* _INPUT DATA_
******************************

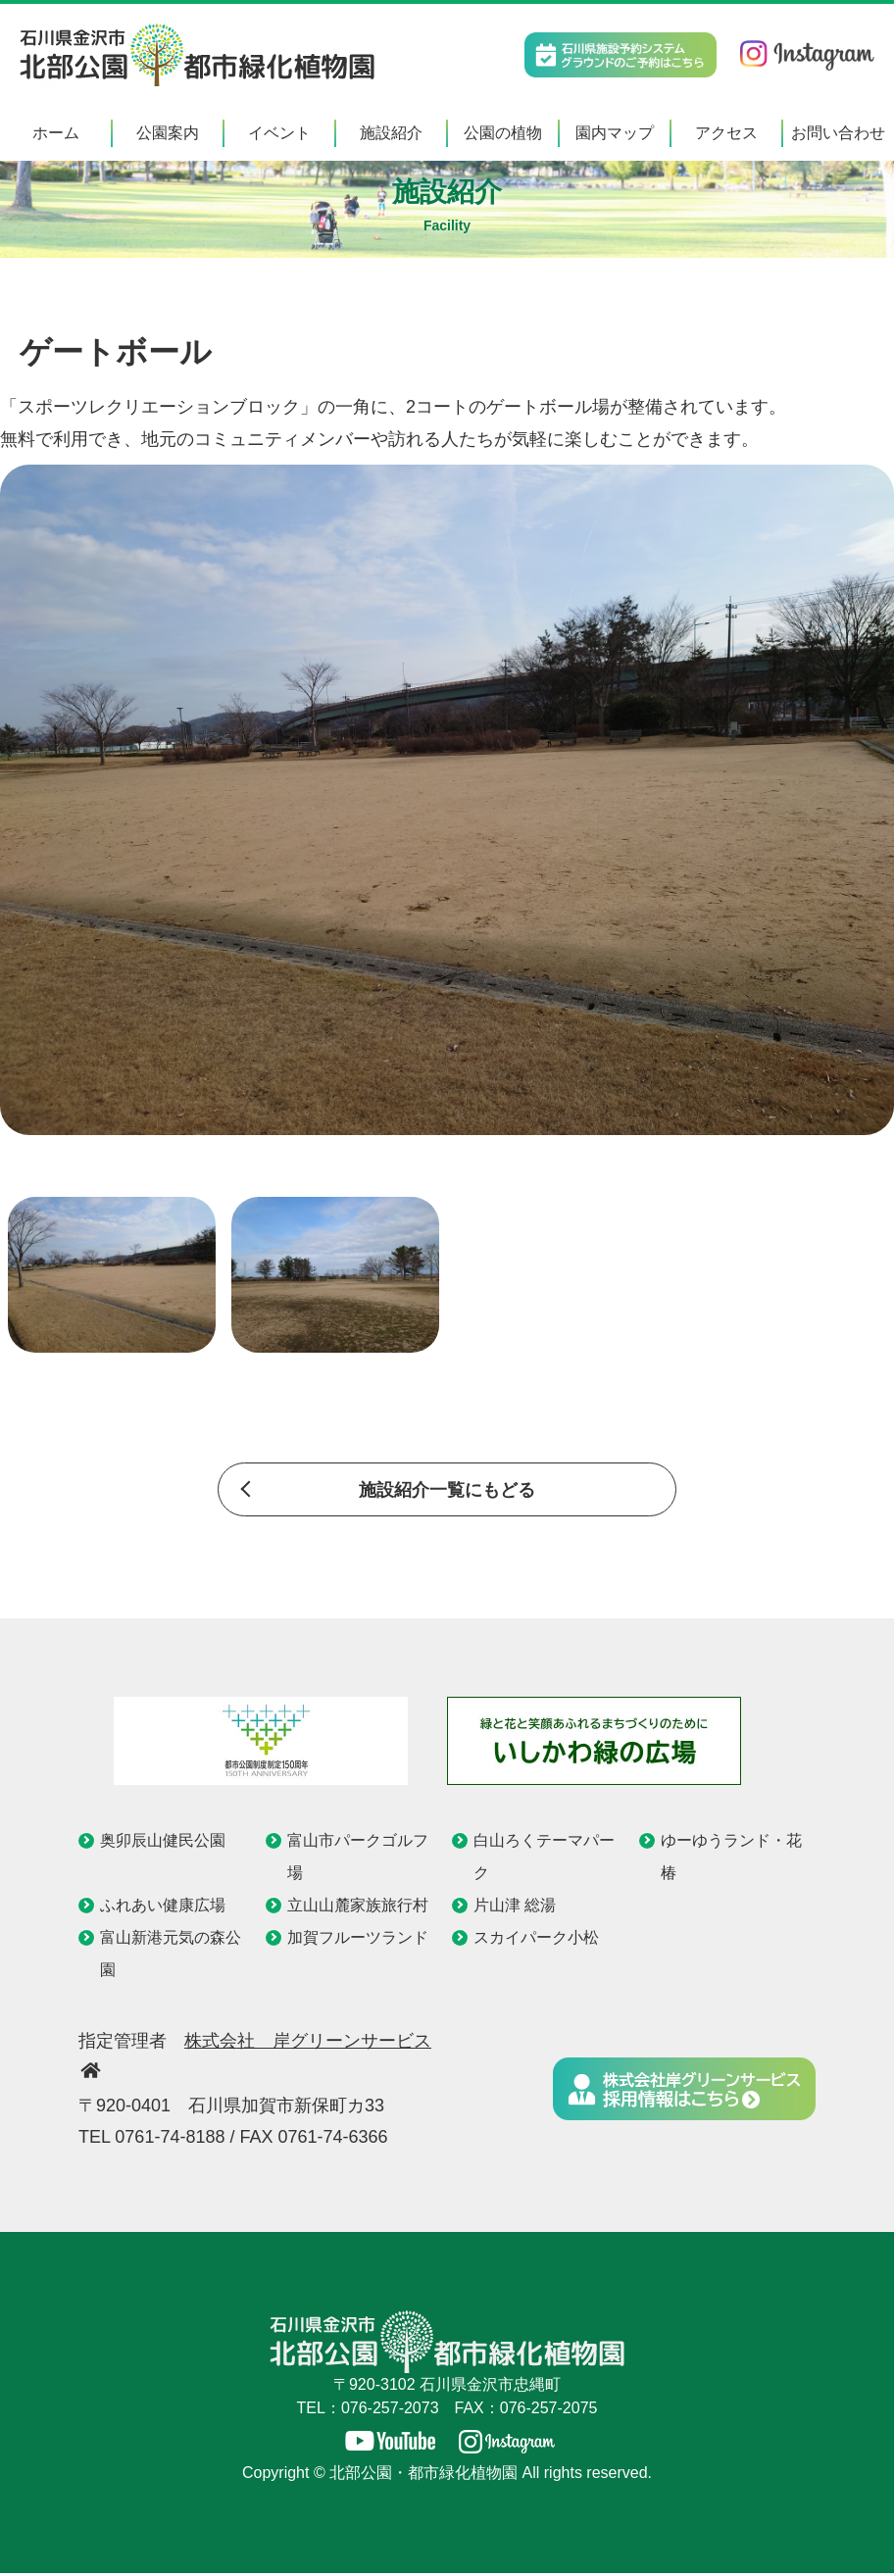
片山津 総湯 (514, 1907)
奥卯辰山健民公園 (162, 1841)
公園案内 (167, 132)
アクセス (726, 132)
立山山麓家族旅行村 (357, 1907)
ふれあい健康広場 (162, 1907)
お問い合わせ (838, 132)
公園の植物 (503, 132)
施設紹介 (391, 132)
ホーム (55, 132)
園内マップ (614, 132)
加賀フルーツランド (357, 1939)
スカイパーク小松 (536, 1939)
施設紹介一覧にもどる (447, 1491)
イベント (279, 132)
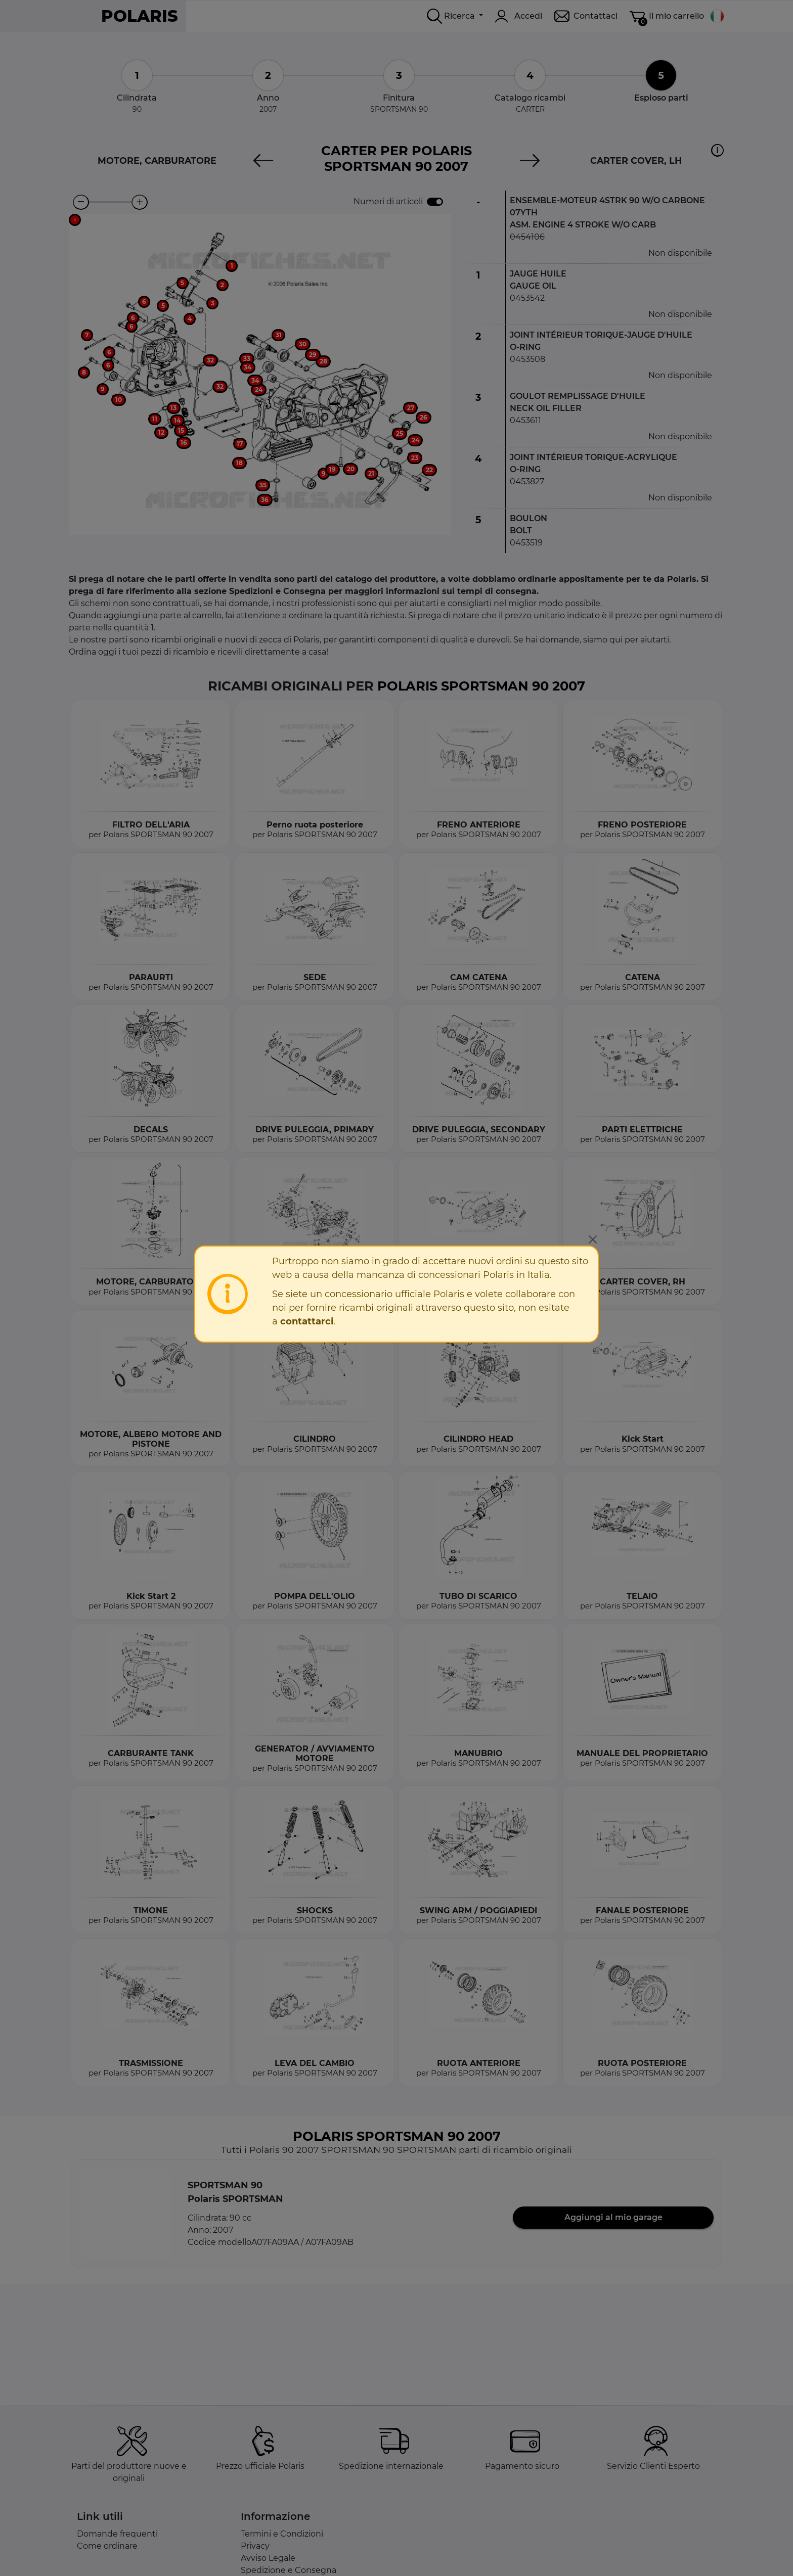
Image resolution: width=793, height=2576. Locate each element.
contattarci (306, 1321)
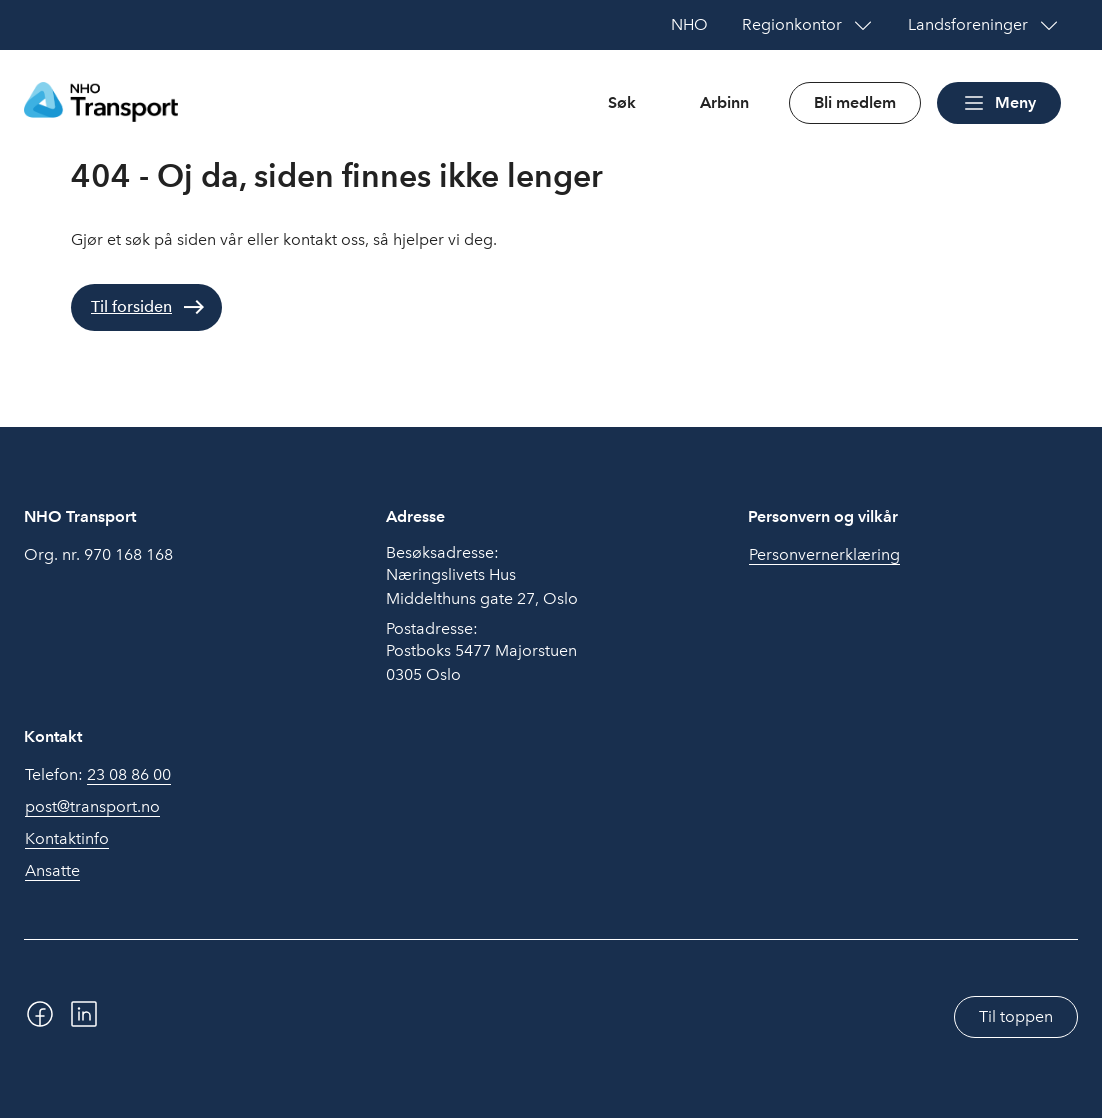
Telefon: (98, 775)
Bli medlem (855, 102)
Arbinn (724, 102)
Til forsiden (131, 306)
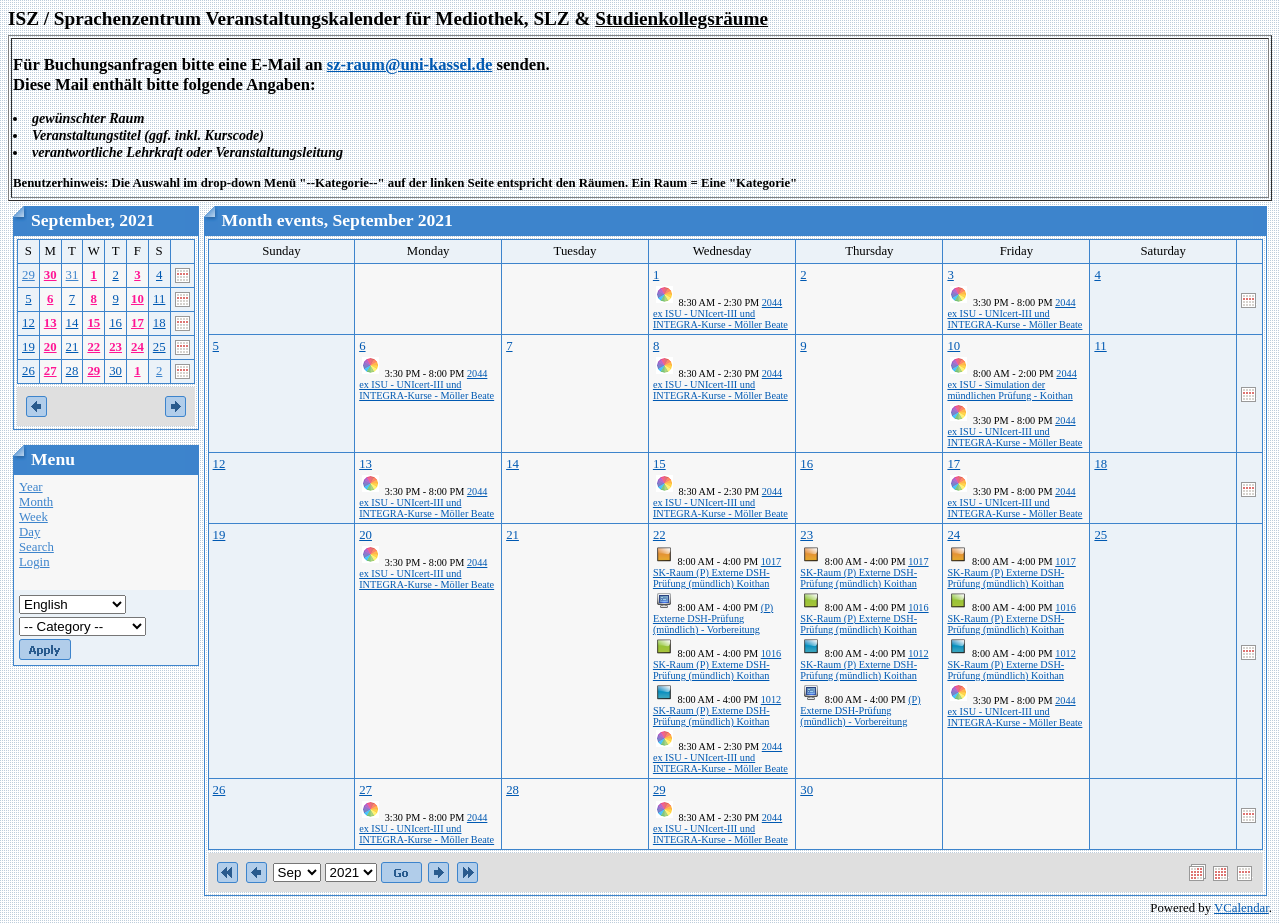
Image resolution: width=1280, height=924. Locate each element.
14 (72, 323)
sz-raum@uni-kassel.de (410, 64)
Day (29, 532)
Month (36, 502)
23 (115, 347)
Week (33, 517)
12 (28, 323)
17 (137, 323)
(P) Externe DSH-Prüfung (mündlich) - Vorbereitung (713, 618)
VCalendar (1241, 908)
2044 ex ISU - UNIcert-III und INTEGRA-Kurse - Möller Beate (720, 313)
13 (50, 323)
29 (28, 275)
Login (34, 562)
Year (31, 487)
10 (137, 299)
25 (159, 347)
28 (72, 371)
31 (72, 275)
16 (115, 323)
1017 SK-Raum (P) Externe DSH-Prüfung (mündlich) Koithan (717, 572)
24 (137, 347)
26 (28, 371)
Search (36, 547)
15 (93, 323)
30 (50, 275)
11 (159, 299)
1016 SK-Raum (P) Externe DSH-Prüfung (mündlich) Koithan (717, 664)
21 (72, 347)
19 (28, 347)
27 (50, 371)
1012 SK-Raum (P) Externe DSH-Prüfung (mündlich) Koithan (717, 710)
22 (93, 347)
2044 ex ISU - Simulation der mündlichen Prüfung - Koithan (1011, 384)
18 (159, 323)
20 (50, 347)
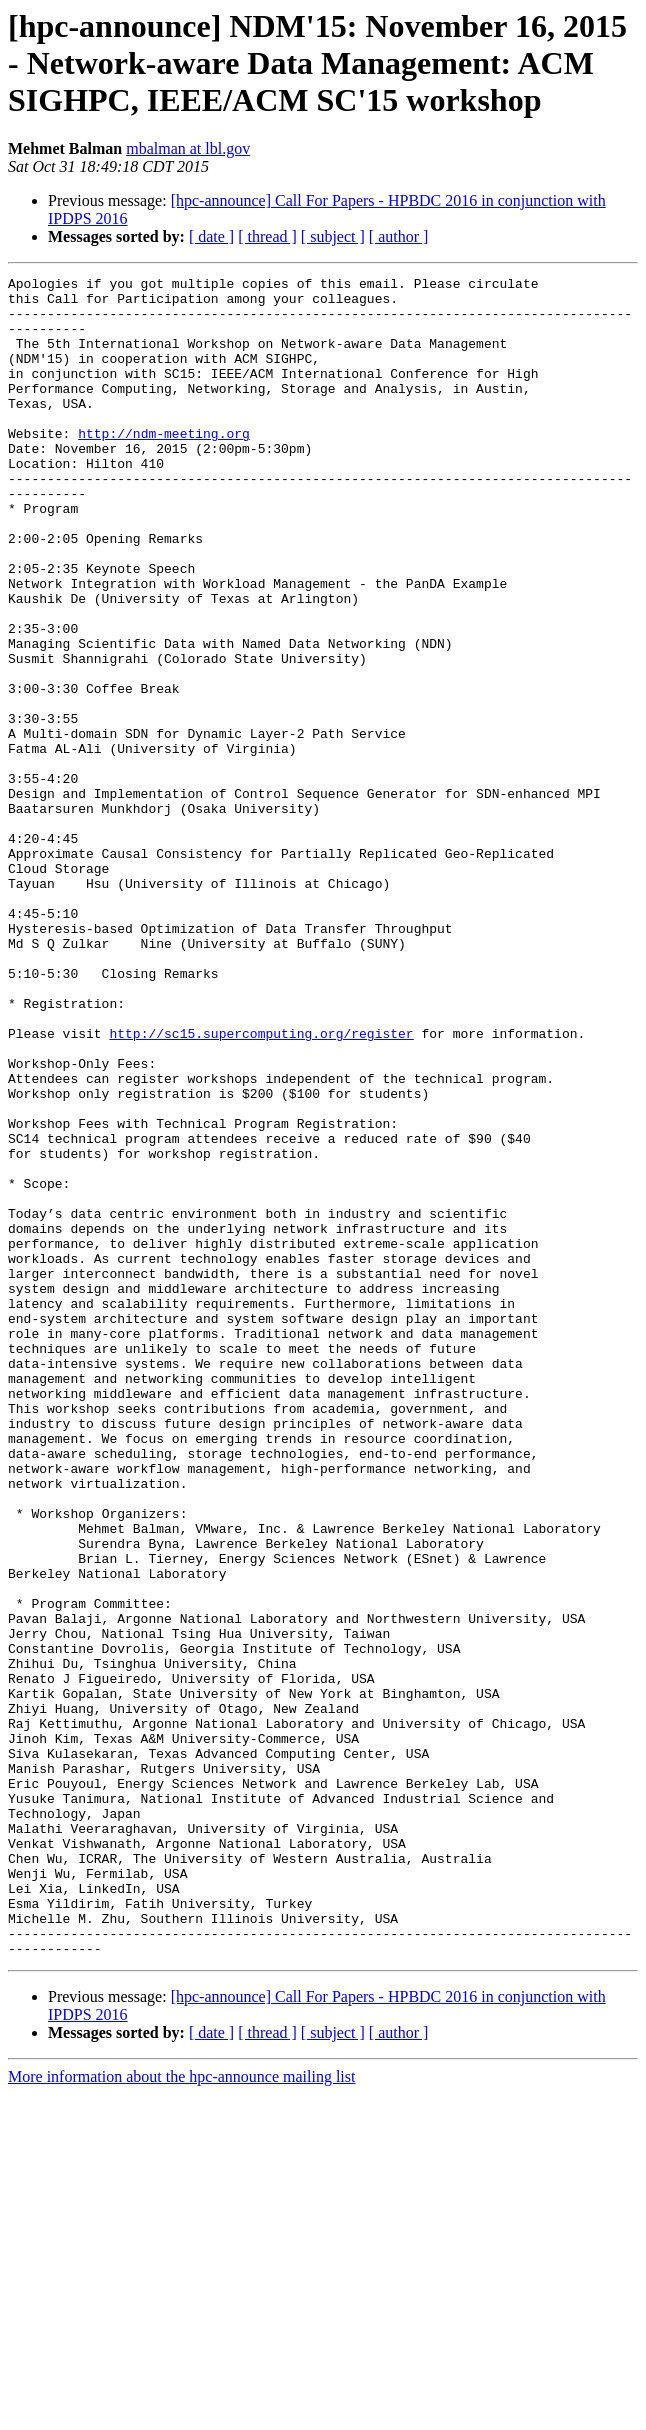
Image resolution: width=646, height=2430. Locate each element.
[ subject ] (333, 236)
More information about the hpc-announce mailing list (181, 2412)
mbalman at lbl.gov (188, 148)
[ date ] (211, 236)
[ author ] (399, 236)
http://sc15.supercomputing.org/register (261, 1186)
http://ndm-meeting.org (164, 466)
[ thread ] (267, 236)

******************************

* _PROBLEM STATEMENT_
Repeat every line of the records above word for word, leaving out the pictures.

* _EXPECTED ANSWER_
片山津 総湯 (514, 1907)
奥卯辰山健民公園 (162, 1841)
公園案内 (167, 132)
アクセス (726, 132)
立山山麓家族旅行村 (357, 1907)
ふれあい健康広場 (162, 1907)
お問い合わせ (838, 132)
公園の植物 (503, 132)
施設紹介 (391, 132)
ホーム (55, 132)
園内マップ (614, 132)
加賀フルーツランド (357, 1939)
スカイパーク小松 (536, 1939)
施設紹介一覧にもどる (447, 1491)
イベント (279, 132)
Image resolution: width=793, height=2576. Locate each element.
contattarci (306, 1321)
Telefon: (98, 775)
Bli medlem (855, 102)
Arbinn (724, 102)
Til forsiden (131, 306)
Image resolution: width=1280, height=924. Locate each element.
14 (72, 323)
sz-raum@uni-kassel.de (410, 64)
Day (29, 532)
Month (36, 502)
23 (115, 347)
Week (33, 517)
12 (28, 323)
17 (137, 323)
(P) Externe DSH-Prüfung (mündlich) - Vorbereitung (713, 618)
VCalendar (1241, 908)
2044 ex ISU - UNIcert-III und INTEGRA-Kurse - Möller Beate (720, 313)
13 (50, 323)
29 (28, 275)
Login (34, 562)
Year (31, 487)
10 (137, 299)
25 (159, 347)
28 (72, 371)
31 (72, 275)
16 (115, 323)
1017 SK-Raum (P) Externe DSH-Prüfung (mündlich) Koithan (717, 572)
24 (137, 347)
26 (28, 371)
Search (36, 547)
15 (93, 323)
30 (50, 275)
11 (159, 299)
1016 SK-Raum (P) Externe DSH-Prüfung (mündlich) Koithan (717, 664)
21 (72, 347)
19 (28, 347)
27 (50, 371)
1012 SK-Raum (P) Externe DSH-Prüfung (mündlich) Koithan (717, 710)
22 (93, 347)
2044 ex ISU - Simulation der mündlichen Prüfung - Koithan (1011, 384)
18 (159, 323)
20 (50, 347)
Image resolution: width=646, height=2430. Locate each element.
[ subject ] (333, 236)
More information about the hpc-announce mailing list (181, 2412)
mbalman at lbl.gov (188, 148)
[ date ] (211, 236)
[ author ] (399, 236)
http://sc15.supercomputing.org/register (261, 1186)
http://ndm-meeting.org (164, 466)
[ thread ] (267, 236)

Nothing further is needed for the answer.